ANNOUNCEMENT PURSUANT TO

RULE 3.7 OF THE TAKEOVERS CODE, RULE 13.09 OF THE LISTING RULES AND INSIDE INFORMATION PROVISIONS UNDER PART XIVA OF THE SECURITIES AND FUTURES ORDINANCE

AND

RESUMPTION OF TRADING

This announcement is made by HKBN Ltd. (the ‘‘Company’’) pursuant to Rule 3.7 of The Code on Takeovers and Mergers (the ‘‘Takeovers Code’’) issued by the Securities and Futures Commission of Hong Kong, Rule 13.09 of the Rules Governing the Listing of Securities (the ‘‘Listing Rules’’) on The Stock Exchange of Hong Kong Limited (the ‘‘Stock Exchange’’) and the Inside Information Provisions (as defined under the Listing Rules) under Part XIVA of the Securities and Futures Ordinance (Chapter 571 of the Laws of Hong Kong).

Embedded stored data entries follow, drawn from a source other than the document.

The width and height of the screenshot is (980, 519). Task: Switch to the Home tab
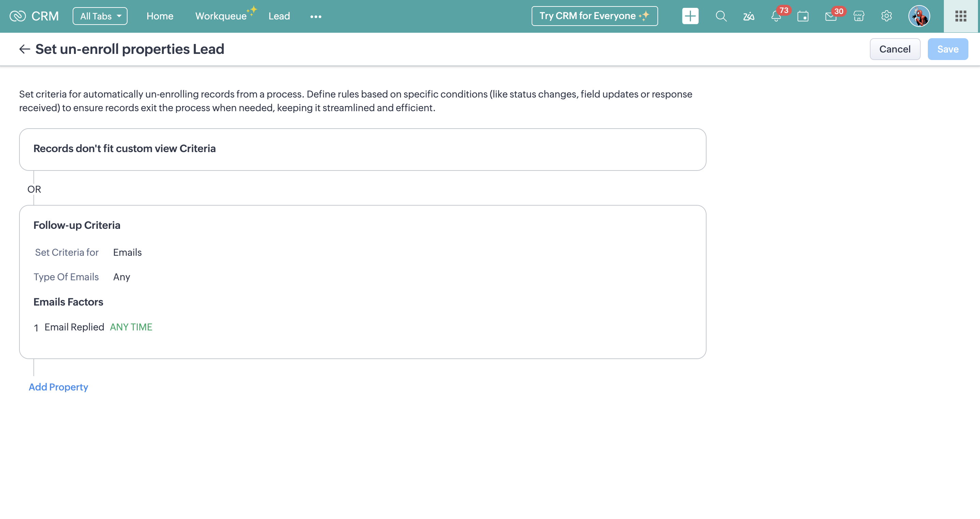click(160, 16)
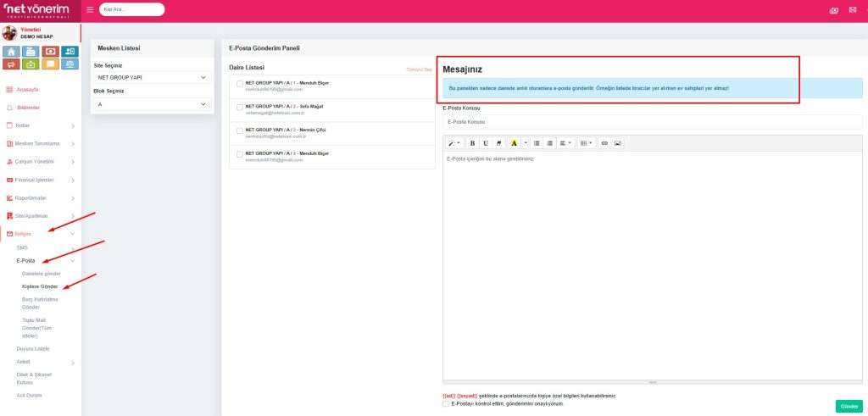Click the green Gönder button

pos(848,406)
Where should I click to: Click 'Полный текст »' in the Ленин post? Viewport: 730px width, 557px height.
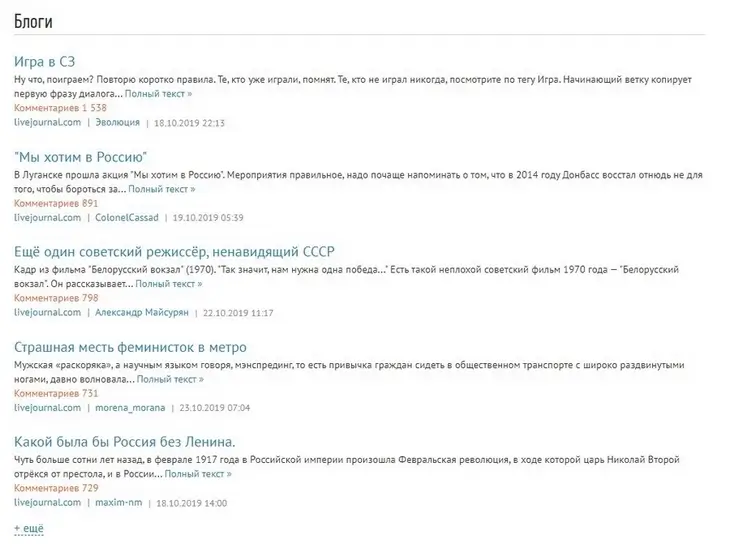tap(198, 474)
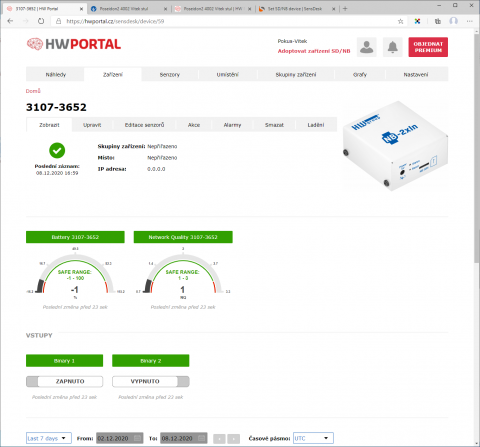Open the Alarmy device tab
The image size is (480, 447).
pos(232,125)
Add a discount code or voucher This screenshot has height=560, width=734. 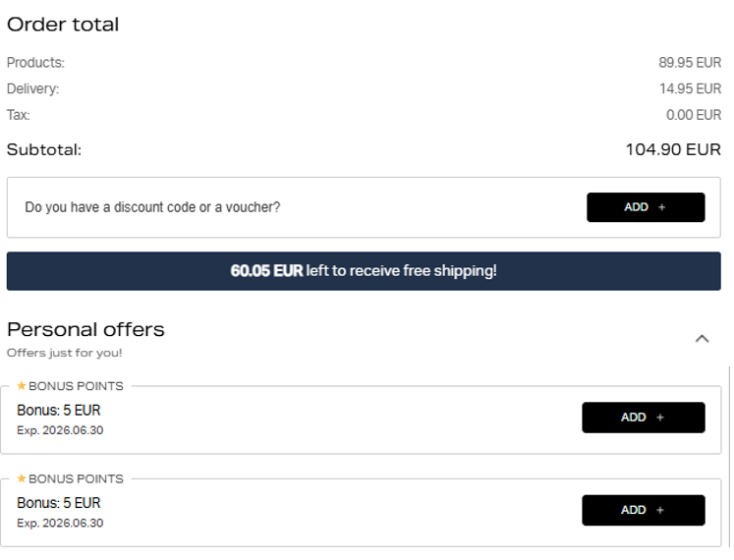click(x=645, y=207)
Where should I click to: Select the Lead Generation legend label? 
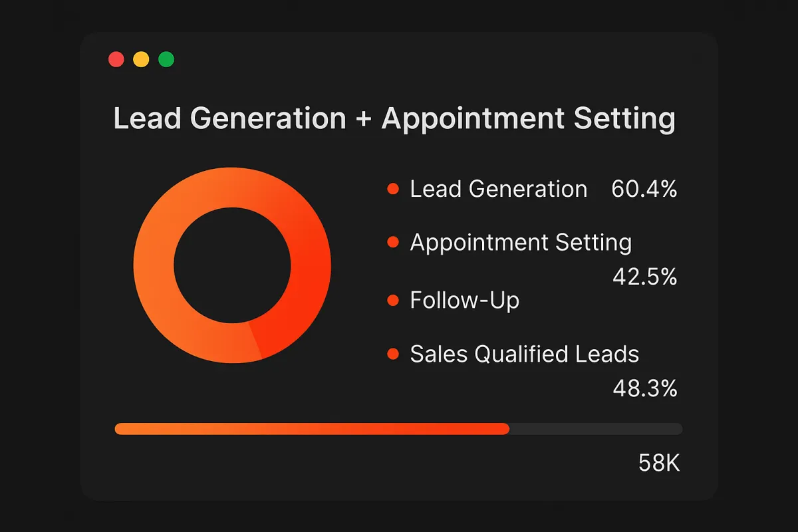[x=499, y=190]
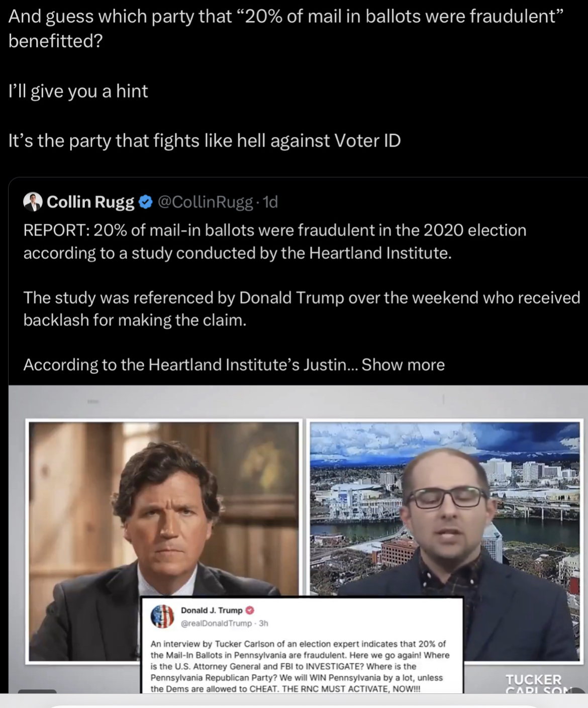Click the @realDonaldTrump handle
Image resolution: width=588 pixels, height=708 pixels.
coord(216,624)
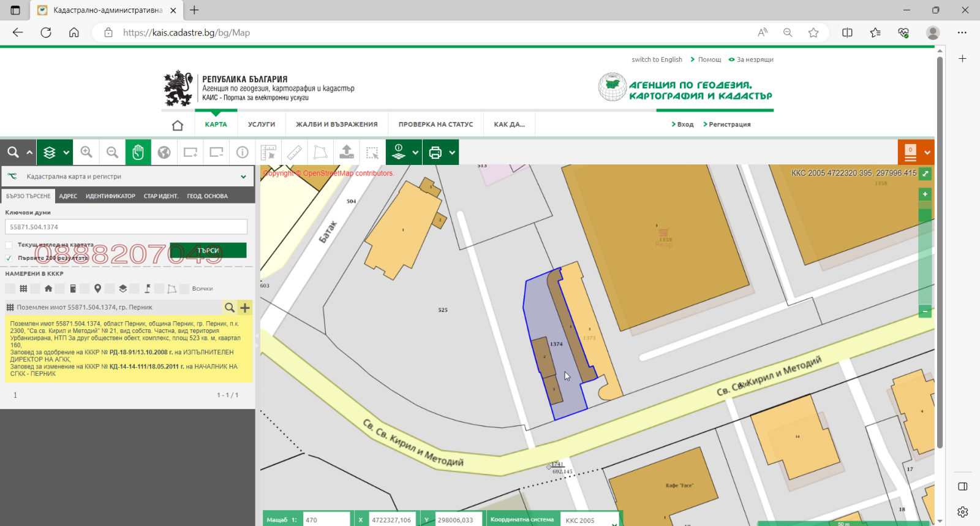Image resolution: width=980 pixels, height=526 pixels.
Task: Open the print options dropdown arrow
Action: pos(452,153)
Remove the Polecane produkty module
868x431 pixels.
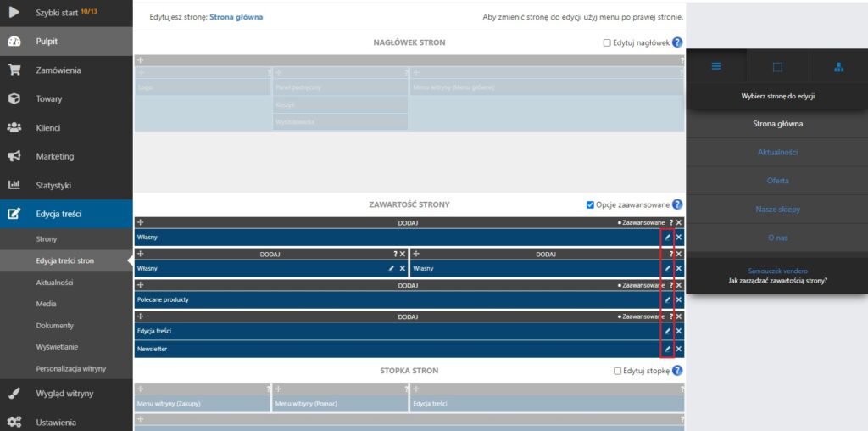678,299
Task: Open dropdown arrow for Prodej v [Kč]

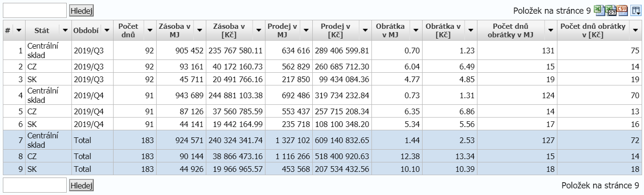Action: pos(365,30)
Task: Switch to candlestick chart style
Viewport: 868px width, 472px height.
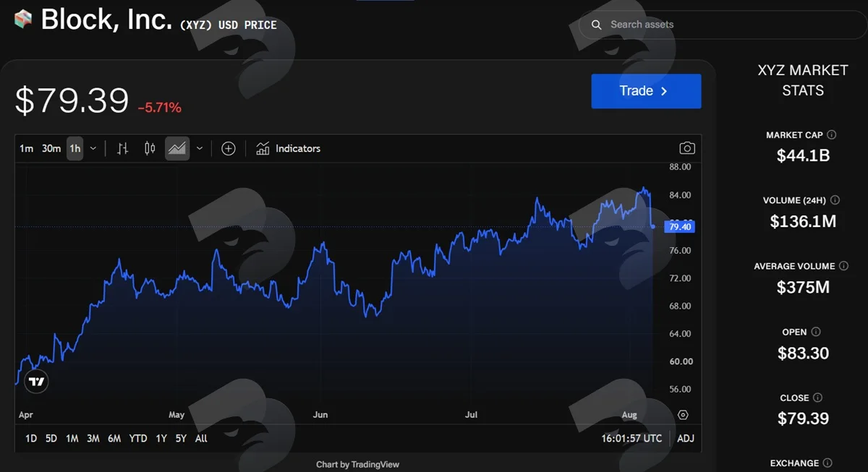Action: (x=150, y=149)
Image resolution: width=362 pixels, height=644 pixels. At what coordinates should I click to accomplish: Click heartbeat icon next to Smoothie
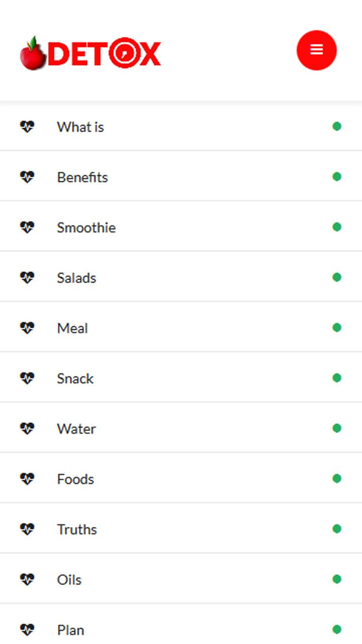27,227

The board (the ‘‘Board’’) of directors (the ‘‘Director(s)’’) of the Company has noted certain media reports recently about the potential purchase by China Mobile of the Company’s shares held by certain major shareholders of the Company. The Company noted that these media reports include additional market rumours and speculations, including a reference to the proposed price per share for the rumoured transaction.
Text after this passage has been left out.